THE PROBLEM
Write out the records again exactly and exclude the pictures.

DATASET EXTRACT

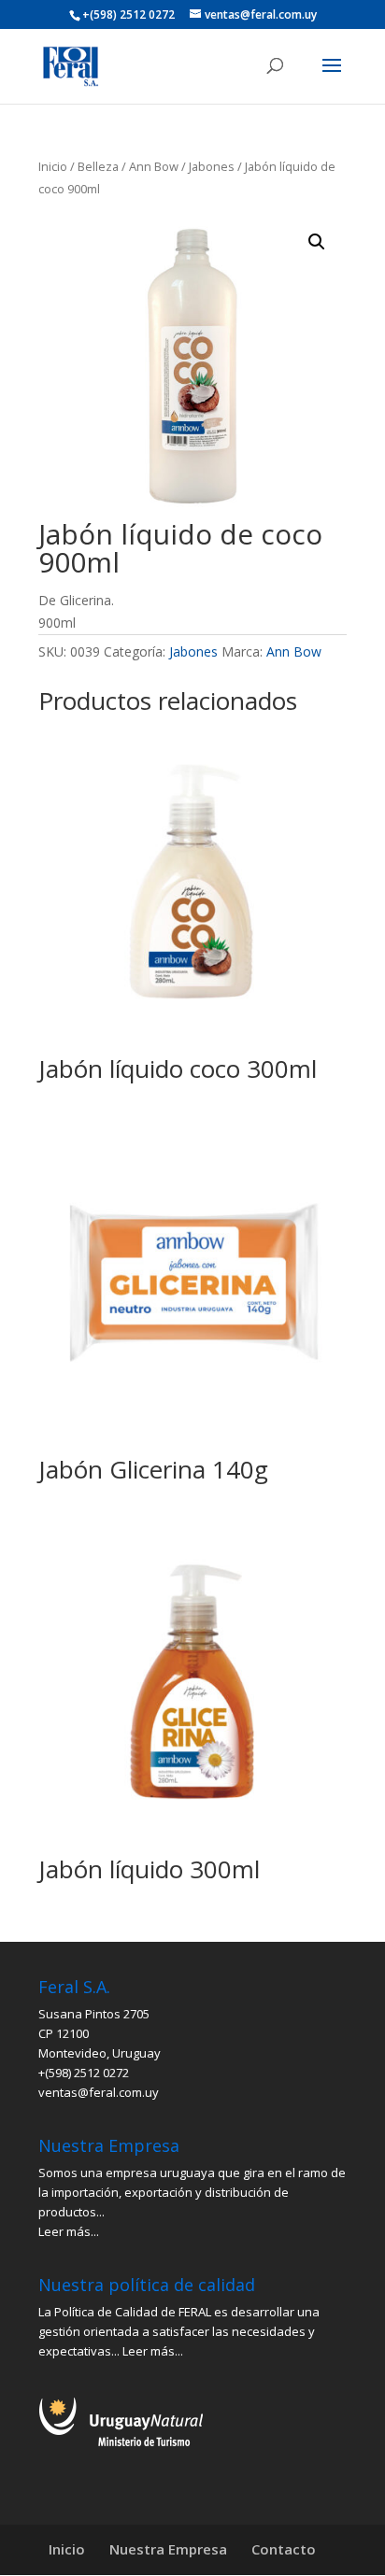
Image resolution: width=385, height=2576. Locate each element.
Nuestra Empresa (168, 2549)
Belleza (98, 166)
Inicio (52, 166)
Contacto (283, 2549)
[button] (317, 242)
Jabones (212, 166)
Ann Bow (153, 166)
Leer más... (68, 2231)
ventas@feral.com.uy (98, 2092)
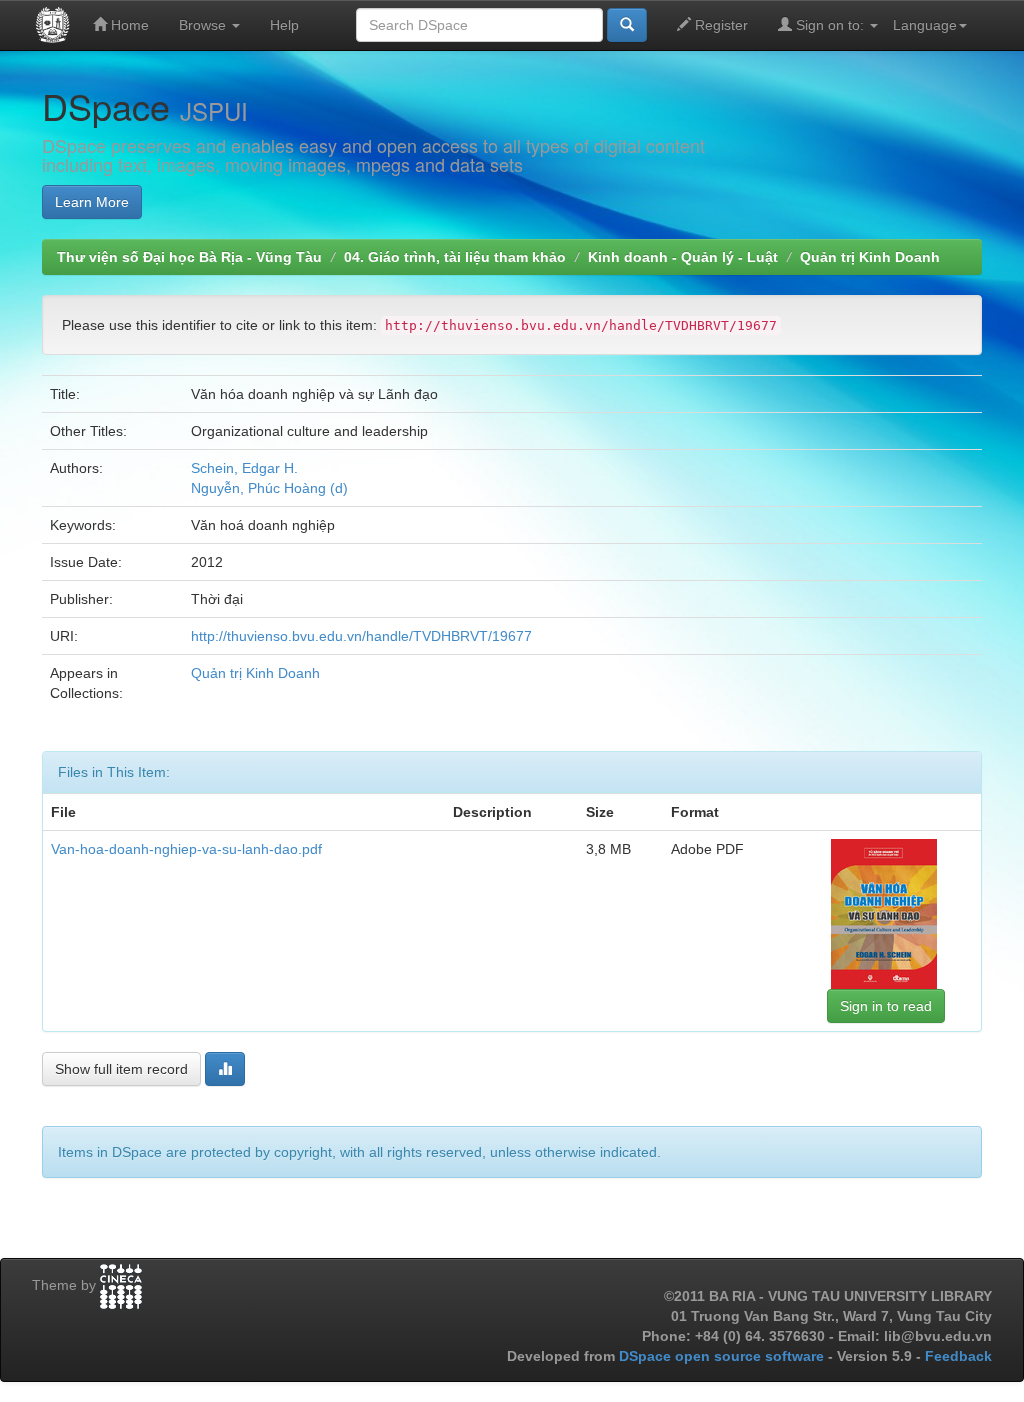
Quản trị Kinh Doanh (870, 257)
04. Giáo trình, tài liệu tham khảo (455, 257)
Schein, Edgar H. (244, 468)
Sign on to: (830, 25)
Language (925, 25)
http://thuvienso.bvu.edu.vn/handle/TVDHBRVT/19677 (361, 636)
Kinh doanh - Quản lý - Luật (683, 257)
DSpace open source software (723, 1356)
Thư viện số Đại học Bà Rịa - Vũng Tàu (189, 257)
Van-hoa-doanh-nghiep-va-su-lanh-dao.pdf (186, 849)
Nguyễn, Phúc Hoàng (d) (269, 488)
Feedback (958, 1356)
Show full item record (121, 1069)
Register (719, 25)
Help (284, 25)
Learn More (92, 202)
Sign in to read (886, 1006)
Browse (204, 25)
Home (128, 25)
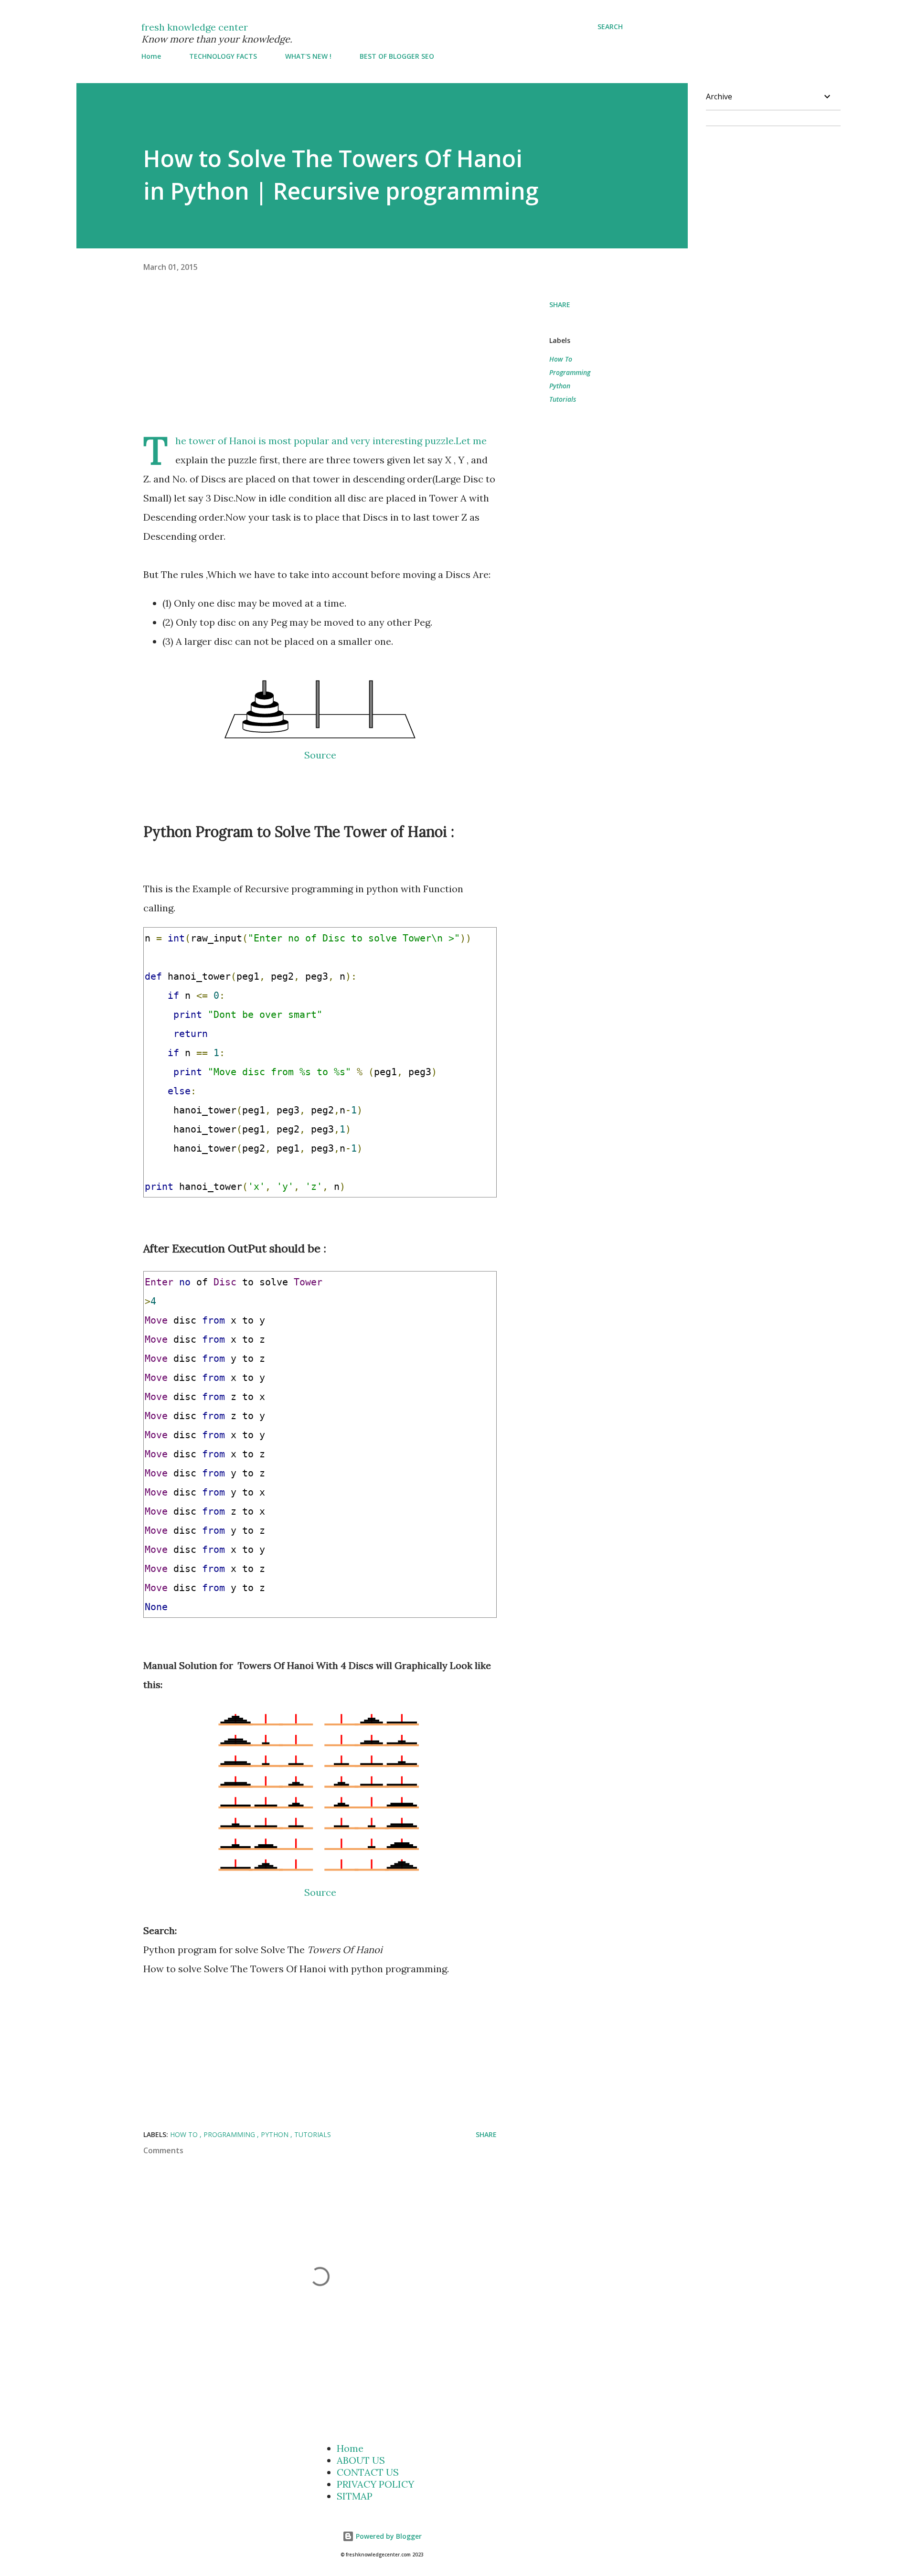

SOLUTION TO THIS EXERCISE
Image resolution: width=385, height=2576. Locate each element.
Nuestra Empresa (168, 2549)
Belleza (98, 166)
Inicio (52, 166)
Contacto (283, 2549)
[button] (317, 242)
Jabones (212, 166)
Ann Bow (153, 166)
Leer más... (68, 2231)
ventas@feral.com.uy (98, 2092)
Quản trị Kinh Doanh (870, 257)
04. Giáo trình, tài liệu tham khảo (455, 257)
Schein, Edgar H. (244, 468)
Sign on to: (830, 25)
Language (925, 25)
http://thuvienso.bvu.edu.vn/handle/TVDHBRVT/19677 (361, 636)
Kinh doanh - Quản lý - Luật (683, 257)
DSpace open source software (723, 1356)
Thư viện số Đại học Bà Rịa - Vũng Tàu (189, 257)
Van-hoa-doanh-nghiep-va-su-lanh-dao.pdf (186, 849)
Nguyễn, Phúc Hoàng (d) (269, 488)
Feedback (958, 1356)
Show full item record (121, 1069)
Register (719, 25)
Help (284, 25)
Learn More (92, 202)
Sign in to read (886, 1006)
Browse (204, 25)
Home (128, 25)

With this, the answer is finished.